Manuale di conversazione, LE CANZONI

Come fare bella figura in salotto senza sapere quel che si dice

LE CANZONI - Sono la forma contemporanea della poesia.

- Ognuno ha una canzone che ha segnato un momento fondamentale della propria vita. Anche se non la si ha, dire di averla.

- Stigmatizzare l’intellettualismo di gesuiti euclidei vestiti come dei bonzi; apprezzare l’universale semplicità di sapore di sale, sapore di mare.

- Sostenere che Mogol sia il vero maître-à-penser italiano del dopoguerra, disseminando i propri discorsi di versi del grande paroliere. Per esprimere l’aleatorietà di un esito: “lo scopriremo solo vivendo”; per suggellare la fine di una relazione: “un sorriso e ho visto la mia fine sul tuo viso”;  per simboleggiare il male di vivere, inarrivabile: “il carretto passava e quell’uomo gridava: Gelati!”.

- Lucio Battisti è dentro di noi. Chiosare: ma solo quello delle canzoni scritte con Mogol.

- Dire che “My way” di Frank Sinatra in originale era una canzone un po’ menosa di Claude François dal titolo “Comme d’habitude” rivela una natura che non si ferma alla vulgata.
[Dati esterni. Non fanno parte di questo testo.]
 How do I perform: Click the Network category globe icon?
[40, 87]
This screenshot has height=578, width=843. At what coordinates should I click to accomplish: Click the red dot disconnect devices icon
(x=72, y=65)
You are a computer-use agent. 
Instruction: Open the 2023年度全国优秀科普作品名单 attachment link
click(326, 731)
- Provare un moderato senso di vergogna per aver cantato per decenni canzoni in inglese storpiandone orribilmente il testo.
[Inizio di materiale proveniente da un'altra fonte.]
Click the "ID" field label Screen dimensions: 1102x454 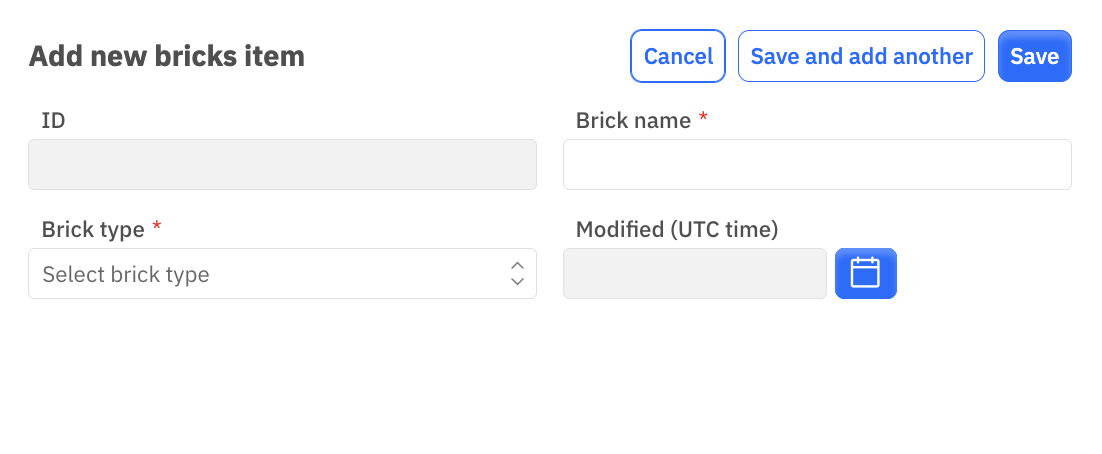(53, 121)
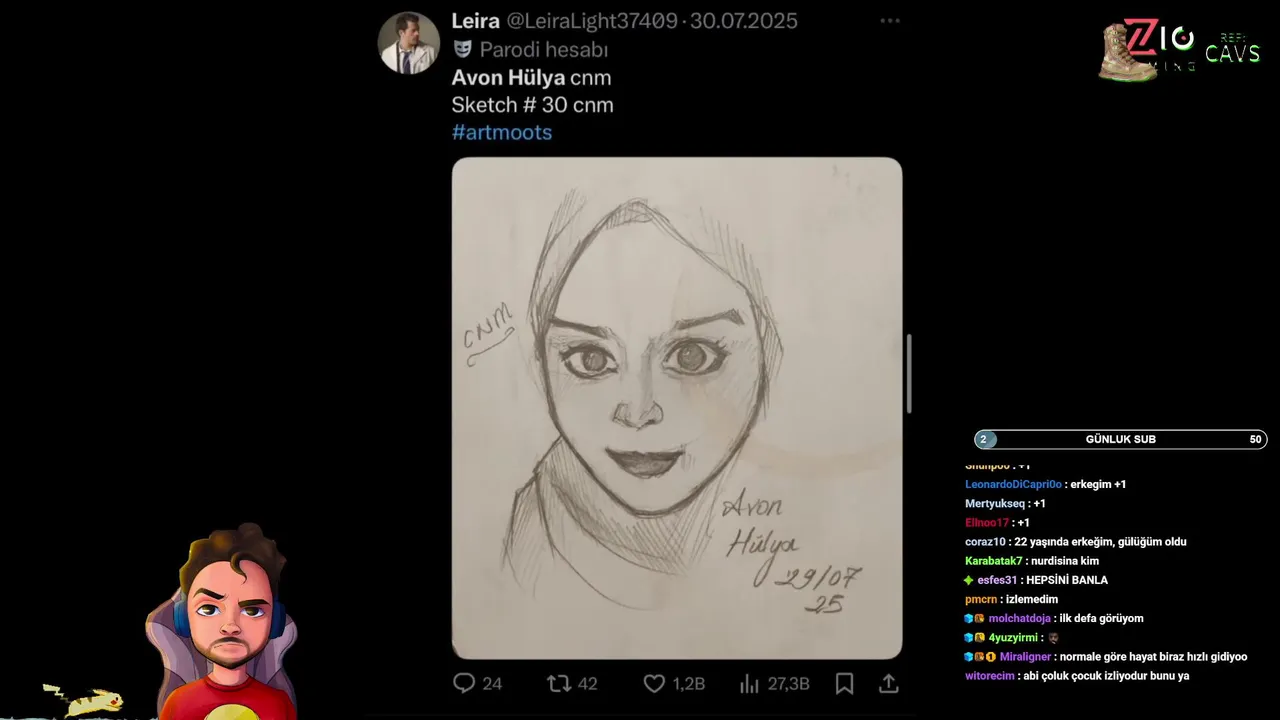The image size is (1280, 720).
Task: Open Leira's profile avatar
Action: tap(408, 43)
- Avere vanamente tentato durante l’intera adolescenza di ravvisare un qualsivoglia senso nel testo di “A whiter shade of pale” dei Procol Harum.

- Avere scoperto dopo decenni in cui la si è canticchiata spensieratamente che “Upside down” di Diana Ross era la storia di una relazione di coppia sadomasochista ed esserci rimasto malissimo.

- Deplorare la pratica del canto in pullman durante il viaggio di ritorno delle gite e, specialmente, l’improvvisazione dei versi che non si ricordano.

- Avere ammirato Lucio Dalla per l’indomito coraggio civile del verso: “La musica andina, che noia mortale, sono più di tre anni che si ripete sempre uguale”.

- Stilare la classifica delle dieci canzoni più orribili di tutti i tempi e confrontarla con quella dei presenti. Ancora imbattuta “I bambini fanno ooh”.

- Parlare con nostalgia dei “musicarelli” qualifica il cinefilo conoscitore della cultura pop. Non spiegare cosa fossero i musicarelli.

- Un sapido osservatore del costume può utilmente ricordare quando, alla nascita di MTV, alcuni intellettuali condannarono i videoclip, ritenuti un’inutile esibizione di didascalismo: come se qualcuno sentisse il bisogno di mostrare la foto di quell’ermo colle.

- Segnalare il videoclip di “I like Chopin” quale vertice insuperato del kitsch anni Ottanta.

- Chi è stato giovane negli anni Ottanta può rievocare l’arte della compilation su cassetta quale strumento di sottile corteggiamento delle ragazze. Arte, peraltro, magnificamente illustrata da Nick Hornby in “Alta fedeltà”.

- Deprecare il malcostume di comporre la colonna sonora di film d’intrattenimento giustapponendo senza alcun criterio i pezzi musicali di successo dell’ultima stagione. Considerarla una forma di sciacallaggio mediatico. Posizione che qualifica l’intellettuale pop.

- Avere scritto delle canzoni, ma poi avere avuto il buonsenso di tumularle nel cassetto, insieme alle poesie. Plaudire.

- Conoscere a memoria i testi (o almeno i ritornelli) di tre canzoni dello Zecchino d’Oro. Obbligatori: Quarantaquattro gatti; Il torero Camomillo; Il valzer del moscerino; Il caffè della Peppina. Facoltativi: Popoff, Per un ditino nel telefono, Cin Ciu è.

- Dire di avere deciso di diventare un intellettuale per poter ambire a una normale vita sessuale, dopo la constatazione della propria inettitudine come chitarrista intorno al falò sulla spiaggia.